単層入母屋造、こけら葺で、室町時代に武士の住居建築として発展した「書院造」と平安時代からの住居建築である「寝殿造」の双方の特徴が残り、両者の手法が融合した優美な名建築であり、また入口の「龍吟庵」の文字は室町幕府3代将軍・足利義満(あしかがよしみつ 1358-1408)が書いたものだといいます。

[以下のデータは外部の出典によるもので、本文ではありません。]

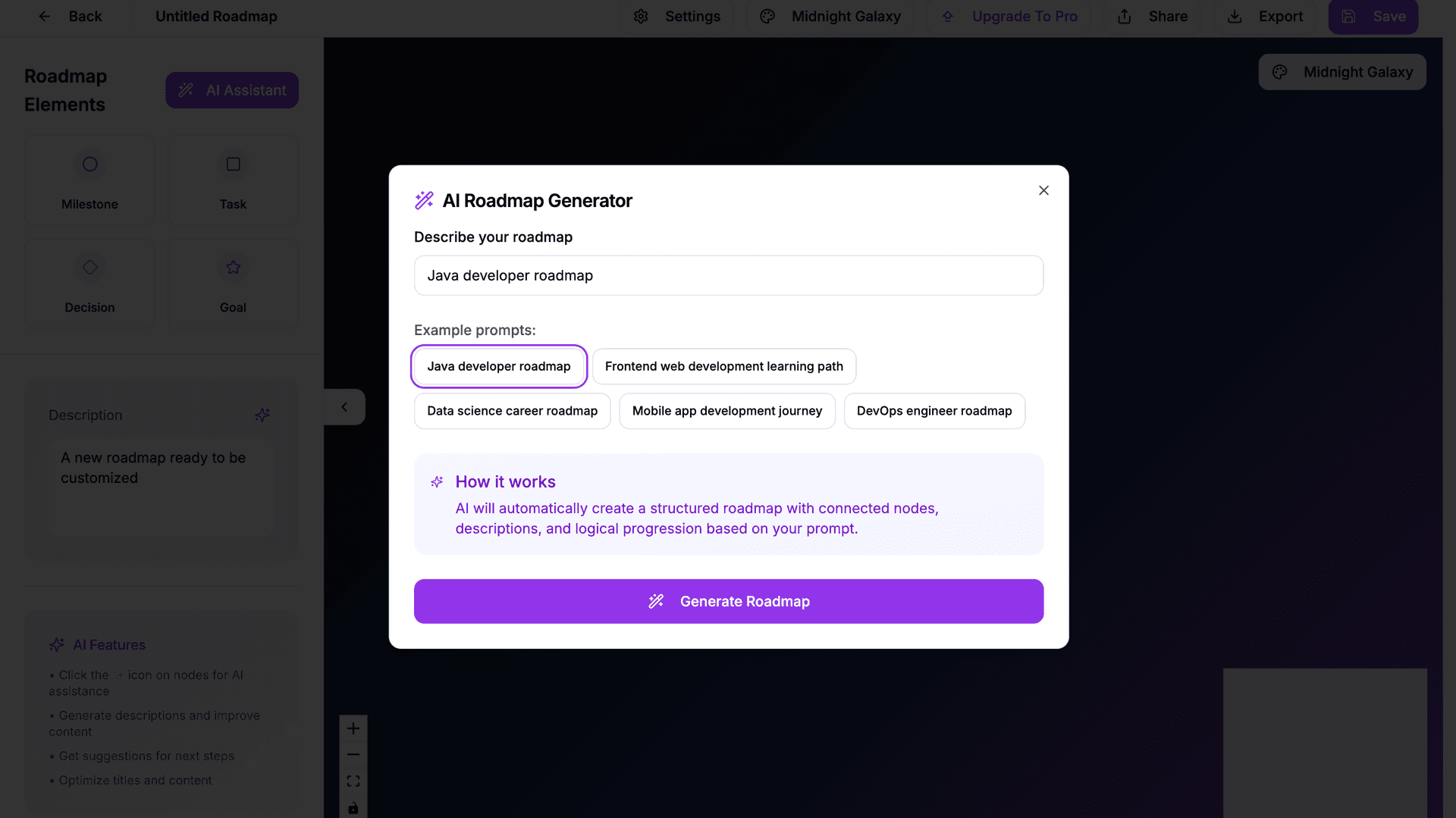
Task: Select the Task element icon
Action: click(x=233, y=164)
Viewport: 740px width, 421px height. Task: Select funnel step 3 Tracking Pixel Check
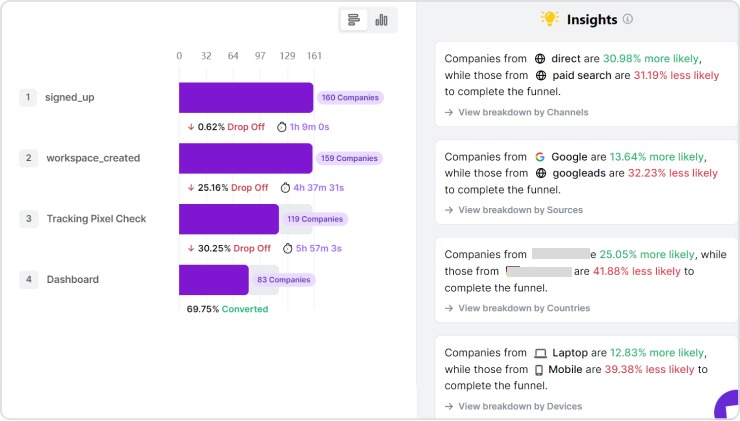[x=96, y=219]
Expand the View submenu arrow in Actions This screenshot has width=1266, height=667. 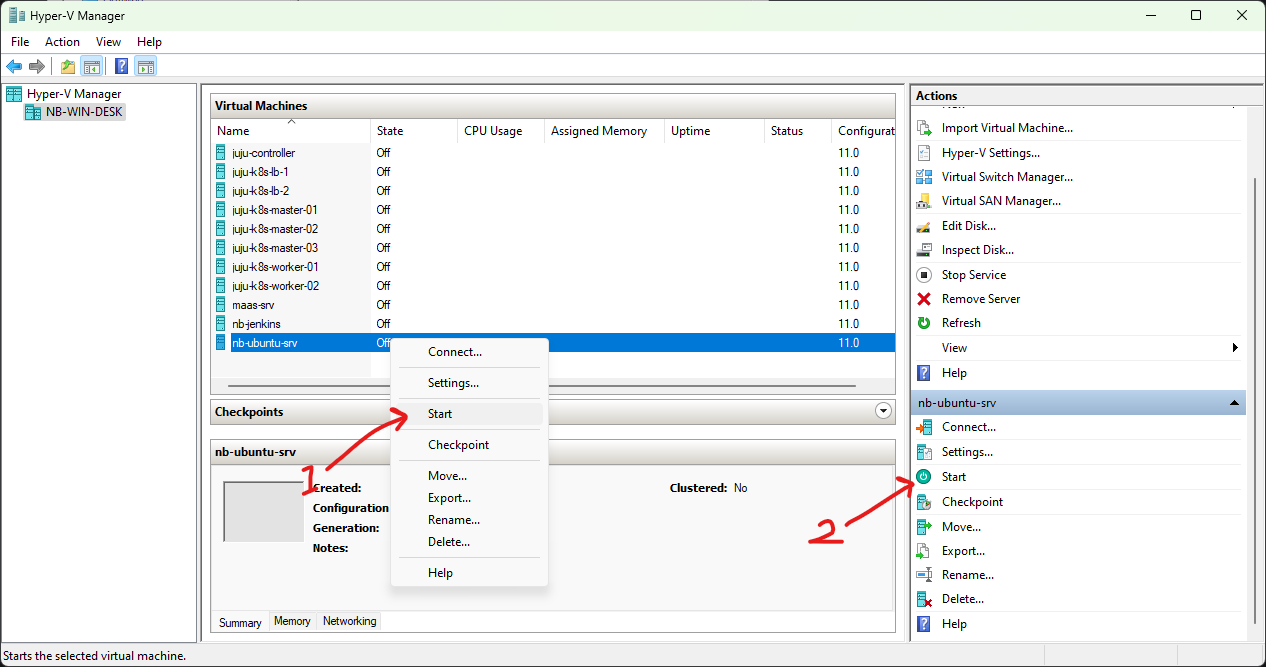[1235, 348]
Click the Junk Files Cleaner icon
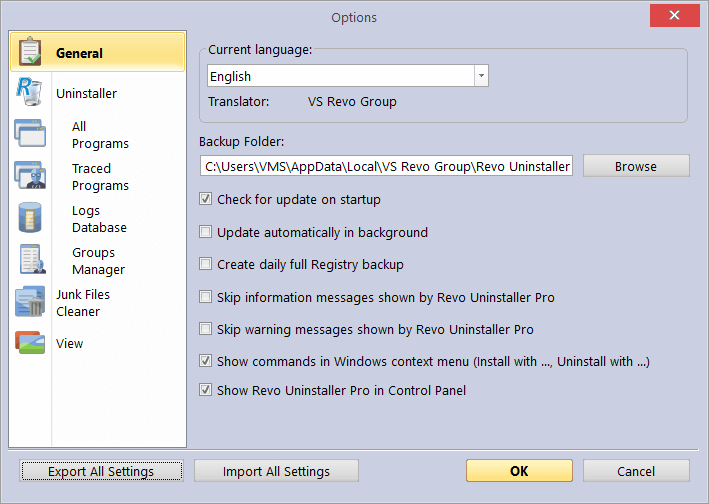The width and height of the screenshot is (709, 504). tap(30, 301)
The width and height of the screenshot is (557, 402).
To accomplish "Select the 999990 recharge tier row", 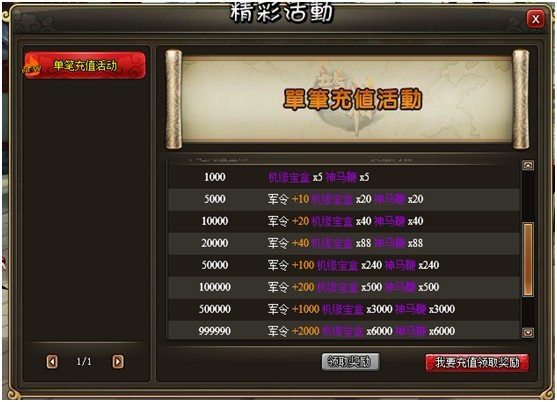I will pyautogui.click(x=344, y=331).

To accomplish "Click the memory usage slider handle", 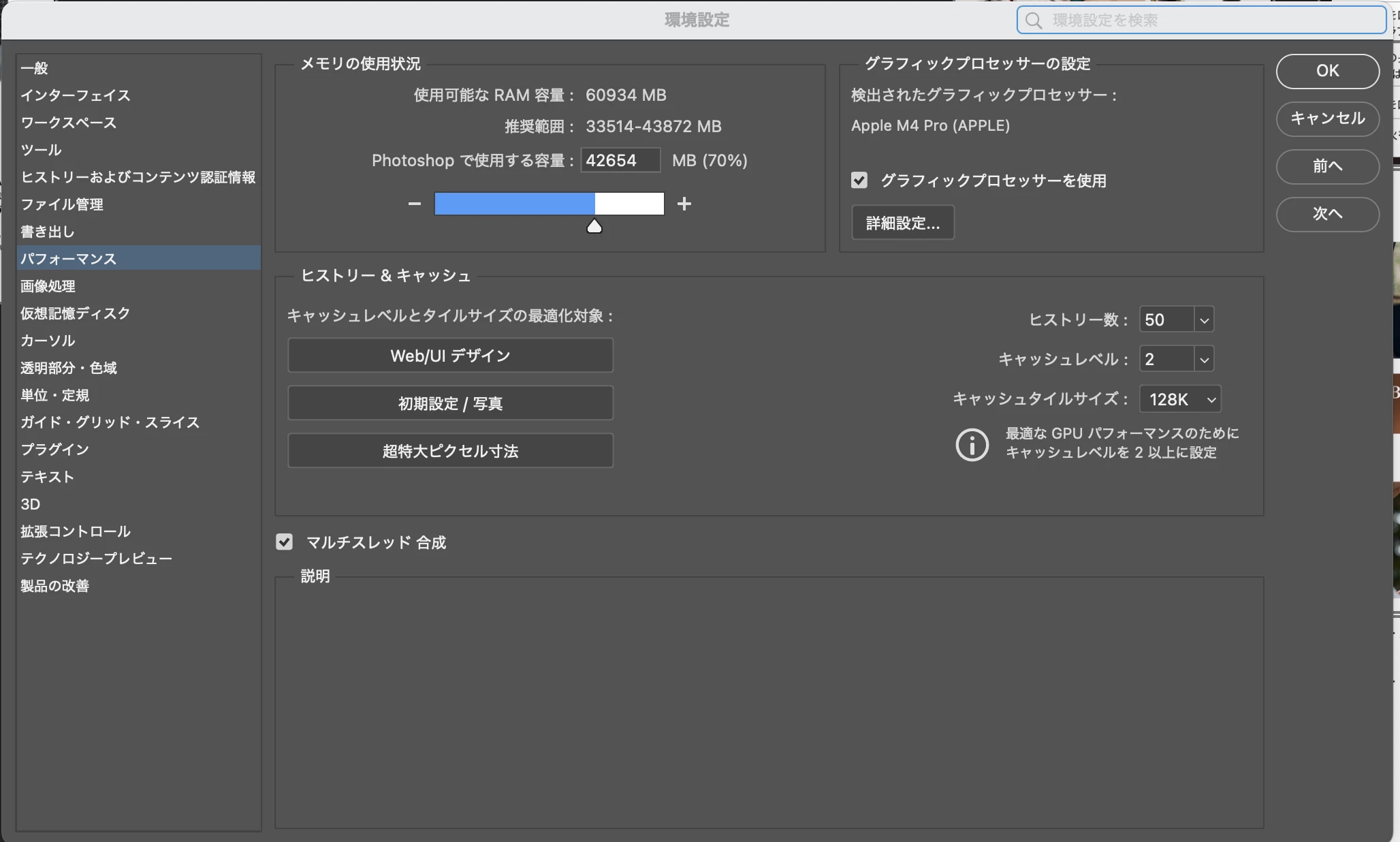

もっとも龍吟庵は近代に入ると荒廃していたようで、とりわけ明治初期の「神仏分離令」に伴う「廃仏毀釈」によって方丈の周囲の庭園は手入れも満足になされず荒れ放題であったといいますが、1964年(昭和39年)、その現状を知った昭和を代表する作庭家・重森三玲(しげもりみれい 1896-1975)は、自ら寄付金を集めて龍吟庵の庭園「清光苑(龍吟庭)」を新たに作庭することとなります。
方丈の周囲を囲むようにして東・西・南の3つの方面にそれぞれ個性的な枯山水の庭が造られていて、まず最初に姿を現す南庭は「無の庭」と呼ばれ方丈の前庭として白砂のみのシンプルな構成で仕上げられ、悟りを表現しているといいます。
続く西庭は「龍の庭」と呼ばれ、龍吟庵の寺号にちなんで龍が海から顔を出し、黒雲に乗って円を描きつつ昇天していく姿を石組みによってダイナミックに表現するとともに竹垣を珍しい稲妻模様にするなど、重森三玲のモダンな造形がよく表れており一番の見どころとなっています。
そして最後にお目見えする東庭は「不離の庭」と呼ばれ、鞍馬の赤石を砕いたという珍しい赤砂の枯山水で、大明国師が幼少の頃に熱病にかかって山中に捨てられた際に2匹の犬が国師の身を狼の襲撃から守ったという故事を石組みで表現しているといいます。
通常非公開の寺院ですが、毎年春の3月中旬の「涅槃会」の時期と、秋の11月から12月初旬にかけて一般公開されており、また数年ごとに「京の冬の旅」でも公開されることがあるといい、中でも紅葉の美しい時期は石庭を真っ赤な紅葉が彩り、美しさに花を添えてくれます。